- Your instructions: Output every line of the listing as it stands.

*** Opening of Data to examine ***

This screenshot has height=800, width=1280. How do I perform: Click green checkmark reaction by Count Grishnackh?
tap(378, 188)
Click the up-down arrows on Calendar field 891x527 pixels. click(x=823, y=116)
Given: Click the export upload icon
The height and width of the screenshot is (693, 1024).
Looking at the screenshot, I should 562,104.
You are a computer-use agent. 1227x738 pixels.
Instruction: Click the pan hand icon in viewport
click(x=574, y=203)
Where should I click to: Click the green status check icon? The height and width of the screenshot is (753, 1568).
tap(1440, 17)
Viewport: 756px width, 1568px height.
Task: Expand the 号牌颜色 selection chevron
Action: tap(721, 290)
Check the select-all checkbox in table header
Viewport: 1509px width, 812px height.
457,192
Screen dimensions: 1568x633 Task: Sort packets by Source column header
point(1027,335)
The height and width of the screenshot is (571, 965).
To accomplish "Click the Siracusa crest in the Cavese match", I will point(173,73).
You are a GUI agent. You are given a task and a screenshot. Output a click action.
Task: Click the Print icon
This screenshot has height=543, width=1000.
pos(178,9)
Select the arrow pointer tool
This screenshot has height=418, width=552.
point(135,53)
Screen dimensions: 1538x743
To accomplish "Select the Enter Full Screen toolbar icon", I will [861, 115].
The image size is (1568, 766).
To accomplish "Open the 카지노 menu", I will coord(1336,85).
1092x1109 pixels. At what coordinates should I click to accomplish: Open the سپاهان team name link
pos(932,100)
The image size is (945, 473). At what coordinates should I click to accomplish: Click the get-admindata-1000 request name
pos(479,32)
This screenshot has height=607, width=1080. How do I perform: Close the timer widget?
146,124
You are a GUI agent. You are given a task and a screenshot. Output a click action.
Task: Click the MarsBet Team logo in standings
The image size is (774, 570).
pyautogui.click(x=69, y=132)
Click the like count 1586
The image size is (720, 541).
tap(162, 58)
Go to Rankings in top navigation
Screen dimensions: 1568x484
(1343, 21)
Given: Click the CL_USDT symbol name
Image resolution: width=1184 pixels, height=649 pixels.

*** Close of Data to examine ***

- Worked solution:
This screenshot has height=800, width=1280. How do I perform: Click green checkmark reaction by Count Grishnackh?
tap(378, 188)
Click the up-down arrows on Calendar field 891x527 pixels. click(x=823, y=116)
Given: Click the export upload icon
The height and width of the screenshot is (693, 1024).
Looking at the screenshot, I should 562,104.
You are a computer-use agent. 1227x738 pixels.
Instruction: Click the pan hand icon in viewport
click(x=574, y=203)
Where should I click to: Click the green status check icon? The height and width of the screenshot is (753, 1568).
tap(1440, 17)
Viewport: 756px width, 1568px height.
Task: Expand the 号牌颜色 selection chevron
Action: tap(721, 290)
Check the select-all checkbox in table header
Viewport: 1509px width, 812px height.
457,192
Screen dimensions: 1568x633 Task: Sort packets by Source column header
point(1027,335)
The height and width of the screenshot is (571, 965).
To accomplish "Click the Siracusa crest in the Cavese match", I will point(173,73).
You are a GUI agent. You are given a task and a screenshot. Output a click action.
Task: Click the Print icon
This screenshot has height=543, width=1000.
pos(178,9)
Select the arrow pointer tool
This screenshot has height=418, width=552.
point(135,53)
Screen dimensions: 1538x743
To accomplish "Select the Enter Full Screen toolbar icon", I will [861, 115].
The image size is (1568, 766).
To accomplish "Open the 카지노 menu", I will coord(1336,85).
1092x1109 pixels. At what coordinates should I click to accomplish: Open the سپاهان team name link
pos(932,100)
The image size is (945, 473). At what coordinates should I click to accomplish: Click the get-admindata-1000 request name
pos(479,32)
This screenshot has height=607, width=1080. How do I perform: Close the timer widget?
146,124
You are a GUI agent. You are given a task and a screenshot. Output a click action.
Task: Click the MarsBet Team logo in standings
The image size is (774, 570).
pyautogui.click(x=69, y=132)
Click the like count 1586
The image size is (720, 541).
tap(162, 58)
Go to Rankings in top navigation
Screen dimensions: 1568x484
(1343, 21)
Given: Click the CL_USDT symbol name
Image resolution: width=1184 pixels, height=649 pixels.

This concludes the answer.